Each line in these records that contains "agent" counts once. Give the number only.

Task inputs:
────────────────────────────────────────

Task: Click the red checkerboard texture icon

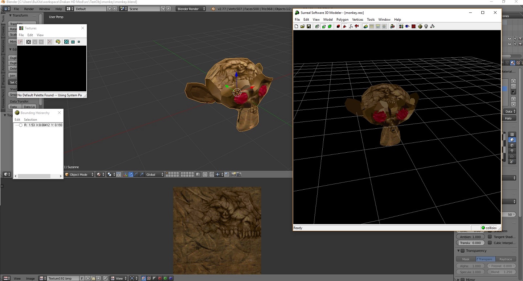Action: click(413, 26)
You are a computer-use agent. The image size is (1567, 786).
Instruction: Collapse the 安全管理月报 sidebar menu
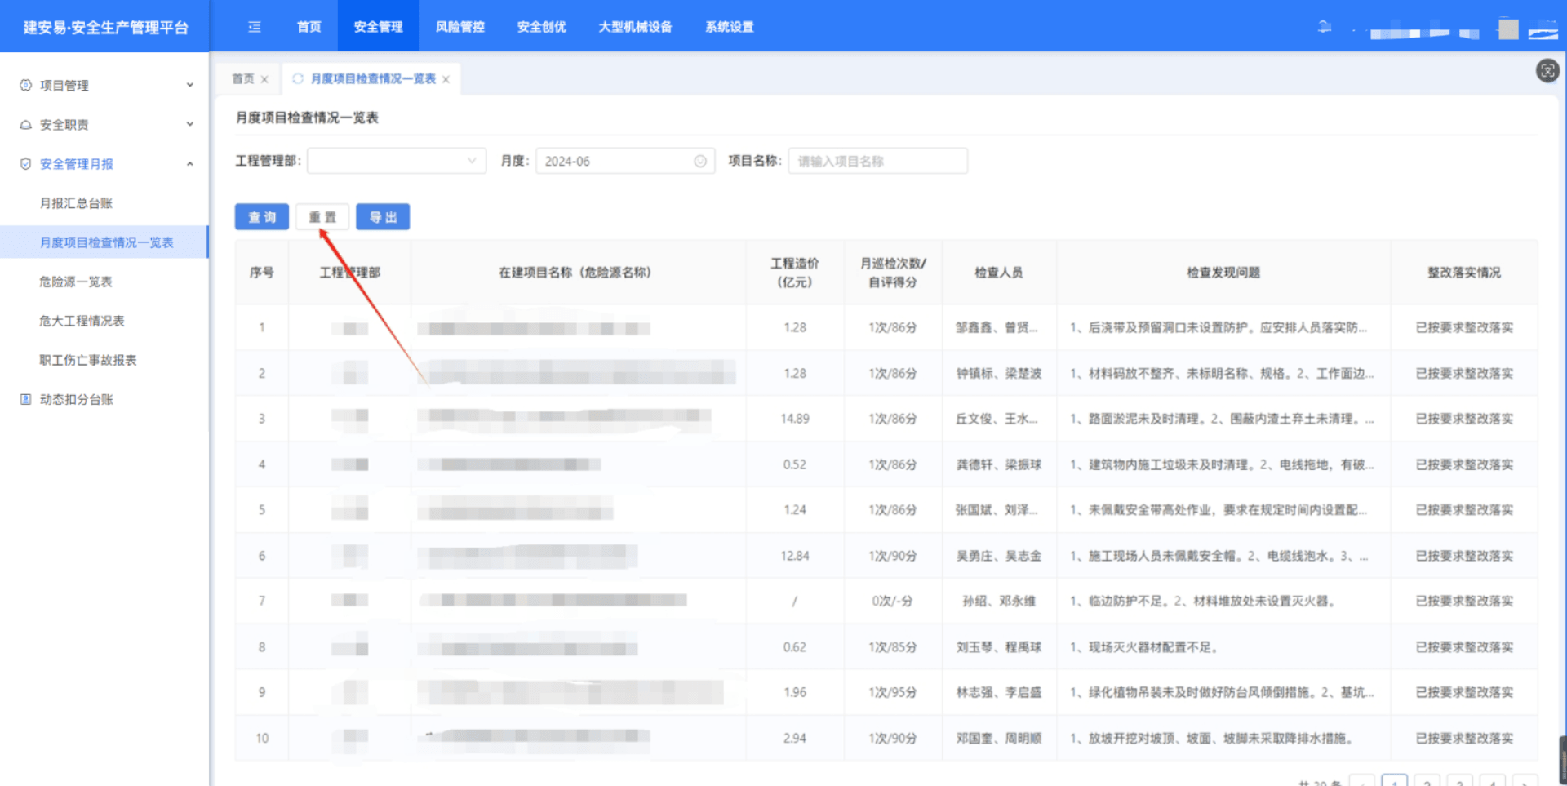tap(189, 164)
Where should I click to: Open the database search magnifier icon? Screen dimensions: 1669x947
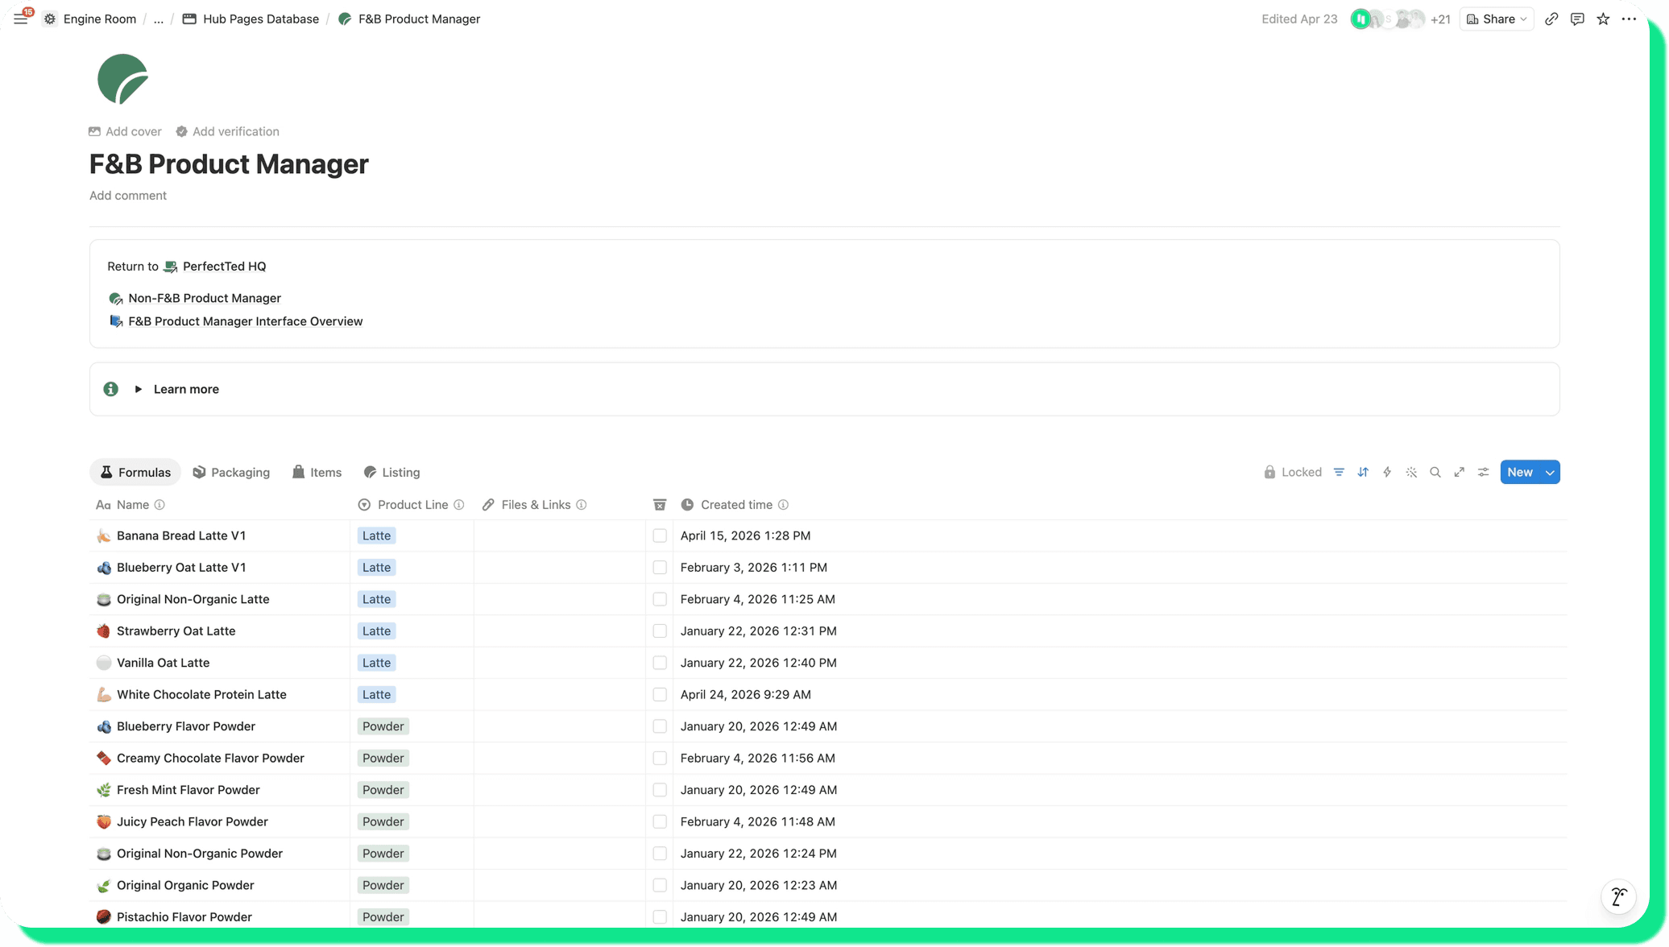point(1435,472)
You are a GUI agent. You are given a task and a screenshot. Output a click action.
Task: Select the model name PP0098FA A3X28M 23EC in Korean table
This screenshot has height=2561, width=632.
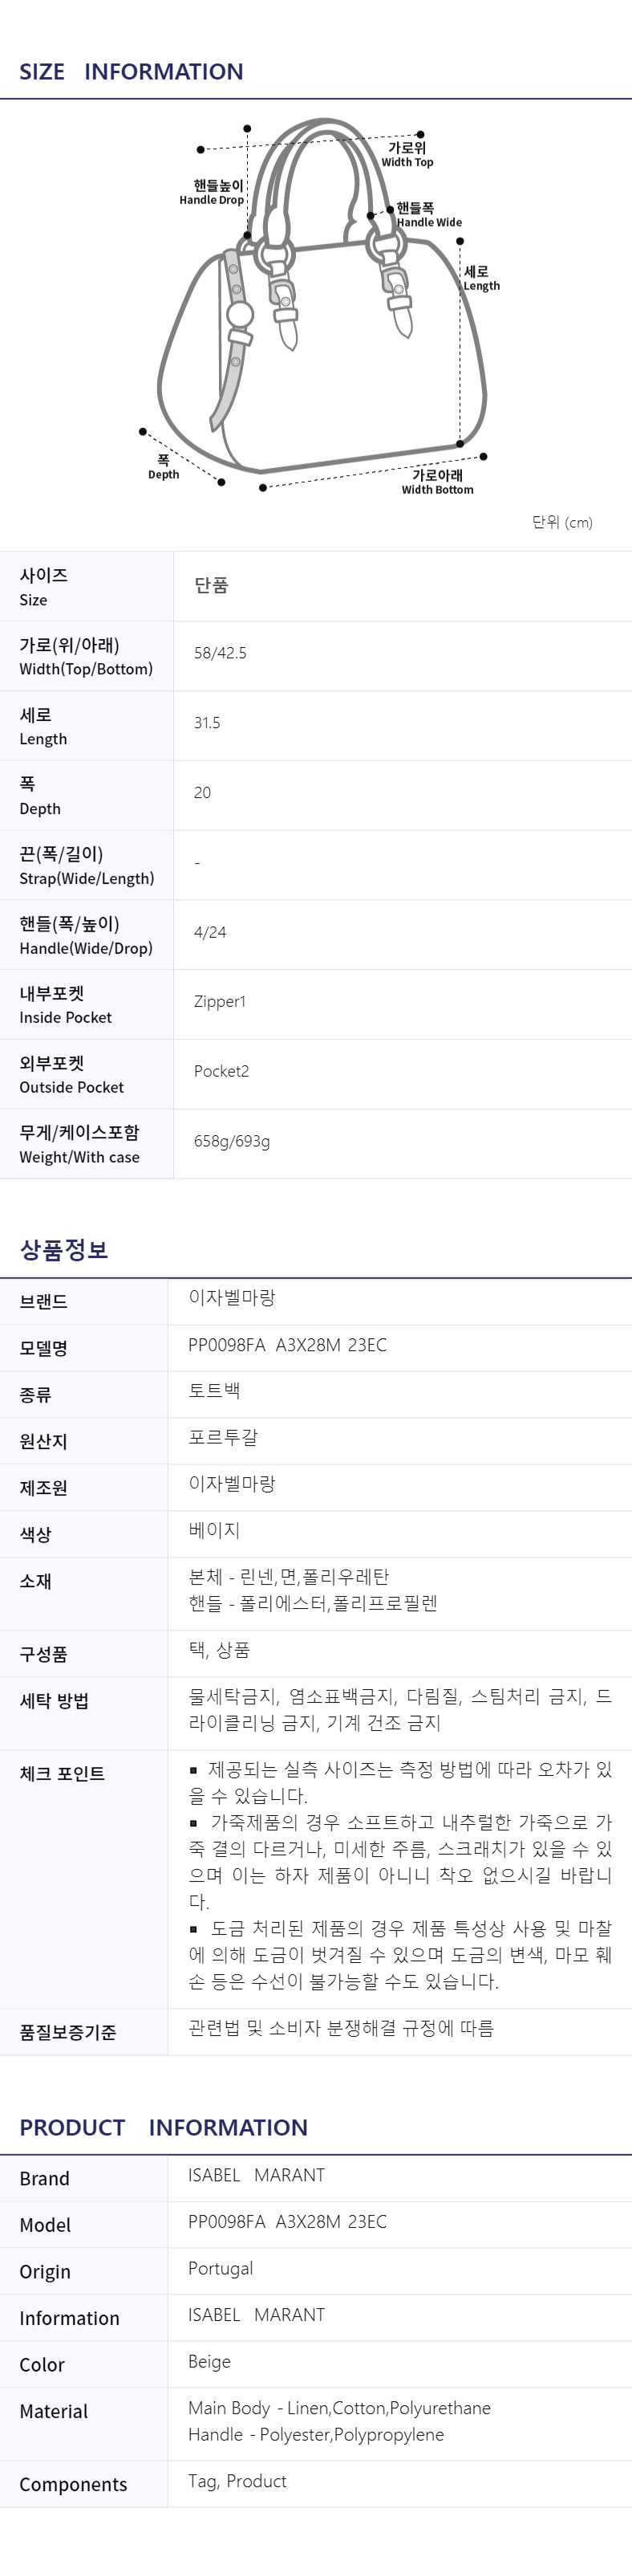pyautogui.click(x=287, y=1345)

────────────────────────────────────────

Exercise answer:
2